◆ Auszug
Eine Vertragsbedingung ist vorformuliert, wenn sie vor Abschluss des Vertrags oder der Vornahme des Rechtsgeschäfts entworfen wurde. Irrelevant ist in welcher Form der Vertrag geschlossen wird (§ 305 Abs. 1 S. 2 BGB) oder von wem die Klausel erstellt wurde, solange sie vorher ausformuliert wurde und so auf eine vorausschauende Vertragsgestaltung schließen lässt. Die Kaufpreisklausel hat A auswendig gelernt und daher in seinem Gedächtnis abgespeichert. Beim Vertragsschluss griff er auf die vorher feststehende Klausel seines Chefs aus seinem Gedächtnis zurück. Trotz fehlender schriftlicher Fixierung handelt es sich bei der mündlichen Klausel daher um eine vorformulierte Vertragsbedingung.

3. Die Klausel ist „für eine Vielzahl von Verträgen“ aufgestellt (§ 305 Abs. 1 S. 1 BGB).

Ja!

Eine Klausel ist für eine Vielzahl von Verträgen aufgestellt, wenn der Verfasser die Klausel in dem Bewusstsein erstellt hat, dass diese mehrfach verwendet wird. Belanglos ist, ob die Klausel später tatsächlich für eine Vielzahl von Verträgen verwendet wird, sodass bereits bei der ersten Verwendung solcher Klauseln das Merkmal vorliegen kann. Die Klausel wird für alle Kaufverträge des Autohauses verwendet, sodass diese für eine Vielzahl von Verträgen aufgestellt wurde.

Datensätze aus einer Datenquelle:
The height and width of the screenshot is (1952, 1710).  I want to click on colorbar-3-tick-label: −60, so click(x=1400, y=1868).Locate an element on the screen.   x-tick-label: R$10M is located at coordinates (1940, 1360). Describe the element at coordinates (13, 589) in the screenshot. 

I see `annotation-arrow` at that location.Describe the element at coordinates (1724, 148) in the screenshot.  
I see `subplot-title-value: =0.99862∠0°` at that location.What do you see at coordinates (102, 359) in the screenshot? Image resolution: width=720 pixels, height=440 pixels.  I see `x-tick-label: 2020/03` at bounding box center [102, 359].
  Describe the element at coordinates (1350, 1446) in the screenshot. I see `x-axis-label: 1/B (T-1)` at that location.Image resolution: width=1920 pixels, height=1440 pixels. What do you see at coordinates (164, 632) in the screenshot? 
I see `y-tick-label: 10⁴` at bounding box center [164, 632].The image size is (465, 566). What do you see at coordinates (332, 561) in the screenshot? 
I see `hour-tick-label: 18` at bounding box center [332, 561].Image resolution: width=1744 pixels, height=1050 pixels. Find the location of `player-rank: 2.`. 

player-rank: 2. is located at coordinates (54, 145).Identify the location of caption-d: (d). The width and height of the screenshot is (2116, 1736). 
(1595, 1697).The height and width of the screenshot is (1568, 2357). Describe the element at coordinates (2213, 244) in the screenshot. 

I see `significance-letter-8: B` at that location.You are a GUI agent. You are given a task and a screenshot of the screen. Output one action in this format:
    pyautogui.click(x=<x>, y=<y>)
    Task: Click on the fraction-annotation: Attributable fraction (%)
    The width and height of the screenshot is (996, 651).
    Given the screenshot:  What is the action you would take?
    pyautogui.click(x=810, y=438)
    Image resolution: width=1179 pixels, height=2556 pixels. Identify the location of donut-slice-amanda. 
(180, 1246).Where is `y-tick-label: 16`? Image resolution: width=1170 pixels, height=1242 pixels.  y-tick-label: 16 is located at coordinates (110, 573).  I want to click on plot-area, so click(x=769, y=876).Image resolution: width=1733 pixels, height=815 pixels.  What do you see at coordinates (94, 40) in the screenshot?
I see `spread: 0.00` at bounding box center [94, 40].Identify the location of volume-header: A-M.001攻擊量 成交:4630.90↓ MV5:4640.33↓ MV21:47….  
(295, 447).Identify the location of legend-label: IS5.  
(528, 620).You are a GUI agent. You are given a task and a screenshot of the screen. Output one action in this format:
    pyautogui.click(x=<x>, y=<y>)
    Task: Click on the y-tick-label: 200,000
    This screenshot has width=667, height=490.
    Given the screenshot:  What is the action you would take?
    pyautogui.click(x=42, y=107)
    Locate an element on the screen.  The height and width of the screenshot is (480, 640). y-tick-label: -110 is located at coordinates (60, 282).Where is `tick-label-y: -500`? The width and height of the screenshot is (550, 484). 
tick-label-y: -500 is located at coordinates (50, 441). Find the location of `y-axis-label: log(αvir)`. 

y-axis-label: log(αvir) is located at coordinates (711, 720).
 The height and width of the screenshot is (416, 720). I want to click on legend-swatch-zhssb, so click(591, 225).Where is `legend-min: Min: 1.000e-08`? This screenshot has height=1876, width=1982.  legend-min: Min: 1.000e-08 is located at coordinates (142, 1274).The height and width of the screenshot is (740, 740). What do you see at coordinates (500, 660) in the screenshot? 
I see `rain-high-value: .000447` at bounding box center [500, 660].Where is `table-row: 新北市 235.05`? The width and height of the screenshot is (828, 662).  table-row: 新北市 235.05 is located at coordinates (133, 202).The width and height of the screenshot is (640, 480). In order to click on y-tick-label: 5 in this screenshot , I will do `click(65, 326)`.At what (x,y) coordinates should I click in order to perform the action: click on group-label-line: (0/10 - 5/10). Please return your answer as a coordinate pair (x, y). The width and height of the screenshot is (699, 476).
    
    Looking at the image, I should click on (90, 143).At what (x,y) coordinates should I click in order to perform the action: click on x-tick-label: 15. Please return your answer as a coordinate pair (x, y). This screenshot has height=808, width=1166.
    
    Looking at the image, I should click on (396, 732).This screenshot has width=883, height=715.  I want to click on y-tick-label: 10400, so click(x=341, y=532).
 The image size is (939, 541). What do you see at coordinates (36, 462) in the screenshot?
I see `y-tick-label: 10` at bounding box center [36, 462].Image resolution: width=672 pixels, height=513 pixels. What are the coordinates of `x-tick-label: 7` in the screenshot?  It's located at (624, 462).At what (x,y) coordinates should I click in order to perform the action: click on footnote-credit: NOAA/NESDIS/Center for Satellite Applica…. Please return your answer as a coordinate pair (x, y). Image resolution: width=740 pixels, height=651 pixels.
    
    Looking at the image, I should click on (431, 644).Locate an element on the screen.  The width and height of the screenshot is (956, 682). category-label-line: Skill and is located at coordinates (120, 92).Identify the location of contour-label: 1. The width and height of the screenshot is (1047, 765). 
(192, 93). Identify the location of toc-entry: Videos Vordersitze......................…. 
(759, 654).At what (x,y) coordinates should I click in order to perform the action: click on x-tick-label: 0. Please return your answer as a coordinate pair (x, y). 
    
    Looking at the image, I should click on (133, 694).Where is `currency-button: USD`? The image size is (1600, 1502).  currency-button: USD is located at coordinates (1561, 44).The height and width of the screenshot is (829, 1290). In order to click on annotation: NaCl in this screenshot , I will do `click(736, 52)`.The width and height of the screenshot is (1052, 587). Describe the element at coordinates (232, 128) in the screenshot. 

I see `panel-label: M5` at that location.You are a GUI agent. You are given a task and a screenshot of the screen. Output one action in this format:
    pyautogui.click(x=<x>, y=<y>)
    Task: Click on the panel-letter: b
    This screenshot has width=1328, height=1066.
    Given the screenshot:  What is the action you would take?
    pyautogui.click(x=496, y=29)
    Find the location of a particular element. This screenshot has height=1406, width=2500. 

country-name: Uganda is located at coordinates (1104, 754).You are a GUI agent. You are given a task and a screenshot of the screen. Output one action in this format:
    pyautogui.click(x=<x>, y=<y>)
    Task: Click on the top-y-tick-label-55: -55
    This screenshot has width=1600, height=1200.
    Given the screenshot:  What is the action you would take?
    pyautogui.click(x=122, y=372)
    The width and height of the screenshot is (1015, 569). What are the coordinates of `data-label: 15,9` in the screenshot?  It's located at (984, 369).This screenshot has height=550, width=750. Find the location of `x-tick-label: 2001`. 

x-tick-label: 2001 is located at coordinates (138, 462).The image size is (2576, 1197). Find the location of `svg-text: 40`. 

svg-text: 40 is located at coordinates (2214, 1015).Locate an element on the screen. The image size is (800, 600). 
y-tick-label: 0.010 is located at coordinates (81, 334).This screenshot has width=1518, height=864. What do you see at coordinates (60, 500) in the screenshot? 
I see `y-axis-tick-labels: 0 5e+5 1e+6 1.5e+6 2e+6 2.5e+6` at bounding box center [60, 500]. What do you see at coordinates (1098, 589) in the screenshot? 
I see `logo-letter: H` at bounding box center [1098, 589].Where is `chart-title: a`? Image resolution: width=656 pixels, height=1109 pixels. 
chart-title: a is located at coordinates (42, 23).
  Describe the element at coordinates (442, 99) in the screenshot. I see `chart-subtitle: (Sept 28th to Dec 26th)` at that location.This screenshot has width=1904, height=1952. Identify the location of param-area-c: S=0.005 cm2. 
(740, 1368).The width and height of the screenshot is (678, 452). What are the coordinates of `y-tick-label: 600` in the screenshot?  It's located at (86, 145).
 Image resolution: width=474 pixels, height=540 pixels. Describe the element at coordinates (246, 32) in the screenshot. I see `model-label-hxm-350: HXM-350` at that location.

◆ Aufgaben
1. Beantworte anhand des Auszugs zu vorformulierten Vertragsbedingungen:
(a) Von wem stammte die Klausel, auf die A beim Vertragsschluss aus seinem Gedächtnis zurückgriff?
(b) Welche Rolle spielt es, ob eine Klausel später tatsächlich für eine Vielzahl von Verträgen verwendet wird?
(c) Für welche Verträge wird die Klausel verwendet?
2. Führe den Auszug zu vorformulierten Vertragsbedingungen im gleichen Aufbau nach seinem letzten Satz weiter.
Die Zeilen sind eigenständiges Material und haben mit dem Auszug nichts zu tun.

◆ Lösungen
1.
(a) Von seinem Chef.
(b) Es ist belanglos, sodass das Merkmal bereits bei der ersten Verwendung vorliegen kann.
(c) Für alle Kaufverträge des Autohauses.

2.
4. Die Klausel ist „von einer Vertragspartei (Verwender) gestellt“ (§ 305 Abs. 1 S. 1 BGB).

Genau, so ist das!

Eine Klausel ist von einer Vertragspartei gestellt, wenn die Partei die Einbeziehung der Klausel in den Vertrag einseitig veranlasst hat und so der anderen Partei den Vertrag zu diesen Bedingungen anbietet. A wies die F bei Vertragsschluss auf die einseitig veranlasste Kaufpreiszahlungsklausel hin, sodass er F den Vertrag unter dieser Bedingung anbot. Die Klausel war daher vom Verwender gestellt.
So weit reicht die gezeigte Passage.